We’re calling him Rufus, rather unimaginatively, owing to the distinctive rufous patch on the back of his neck. He’s got white fur under his eyes, too, giving his face a rather pouchy appearance. A middle-aged burgher, Rufus, in his brown and gray-stippled coat, not one of those pesky young Goliards.

He knows when we watch him from the kitchen window, but it doesn’t seem to bother him. Nor does he pay any mind to the Goth-kitties’ lashing tails, the other side of the sliding door.

In fact, I looked out the kitchen window this morning, and saw that Rufus had brought the missus along for breakfast. Perhaps this summer we’ll have a family of young Rufuses to watch. They just better stay out of my basil, though.

Burn, Birdie, burn!

Hey, guys. Time to take care of one of our own.

Burningbird is up against it; we all knew it was coming, little though we could do about it. Let’s do what we can to make sure we can keep up with her.

Jonathon Delacour has done the needful red-tape stuff. Drop a few pennies, please. I have. Update: The campaign has closed, so the link tied to the image below no longer works.

Contribute via PayPal to keep Burningbird online!

(And, no, JD, I wouldn’t think of impugning your sincerity on this one. Not least because you know perfectly well that if you dinked with Bb you’d have some very angry bloggers making your life a living purgatory. Still planning that trip to the States, boyo? Better keep your nose clean.)

(Er, everyone did catch the smiley suffusing that last parenthesis, right?)

There’s a post to be written about pride and the protocol of accepting help, but I think Jonathon or Jeff Ward or Loren ought to write it. All I can say is that I’ve wanted to help Bb for a long time, but not known any way to do it that she would accept. She wouldn’t even let me pay her royalties for the photo of hers that is the departure-point for this design.
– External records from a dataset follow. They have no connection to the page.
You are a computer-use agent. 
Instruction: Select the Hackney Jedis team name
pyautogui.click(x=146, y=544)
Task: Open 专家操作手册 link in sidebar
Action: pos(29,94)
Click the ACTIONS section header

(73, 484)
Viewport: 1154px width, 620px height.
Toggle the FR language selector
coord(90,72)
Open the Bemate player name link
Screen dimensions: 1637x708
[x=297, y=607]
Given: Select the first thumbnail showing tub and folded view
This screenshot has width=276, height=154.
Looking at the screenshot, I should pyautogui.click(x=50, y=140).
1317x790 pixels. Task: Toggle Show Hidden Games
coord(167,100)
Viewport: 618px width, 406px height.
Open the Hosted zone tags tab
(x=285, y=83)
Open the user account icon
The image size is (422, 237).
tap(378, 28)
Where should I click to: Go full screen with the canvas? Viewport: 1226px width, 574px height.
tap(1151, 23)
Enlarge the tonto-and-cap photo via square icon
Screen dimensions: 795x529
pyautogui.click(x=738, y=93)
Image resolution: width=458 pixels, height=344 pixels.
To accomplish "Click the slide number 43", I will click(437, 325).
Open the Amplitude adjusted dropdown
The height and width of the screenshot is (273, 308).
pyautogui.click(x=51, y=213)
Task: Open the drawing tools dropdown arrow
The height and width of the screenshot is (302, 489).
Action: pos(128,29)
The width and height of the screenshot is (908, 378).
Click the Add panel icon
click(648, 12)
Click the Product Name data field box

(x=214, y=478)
So thanks to Jonathon for giving me a chance. I didn’t offer as much as I wanted to, because I’m honestly afraid that if the pot gets too rich owing to any one person, Bb will turn it down. She’s that way. (I may change my mind later. We’ll see how it goes, and what happens to the overflow I confidently expect.)

Let’s keep that from happening, hm? Everybody who can, please give a little. Thank you.

22 Aprili 2003

Sold out

Okay, folks, in preparation for the Great Share Reset on May 1, I have sold my entire BlogShares stake in my own blog. You want to take me over, now’s the time. (Though you’ll have to be a major shareholder already to do it; there aren’t enough shares left on the open market to land 2500 at the moment.)

Sell now, before the bottom drops out!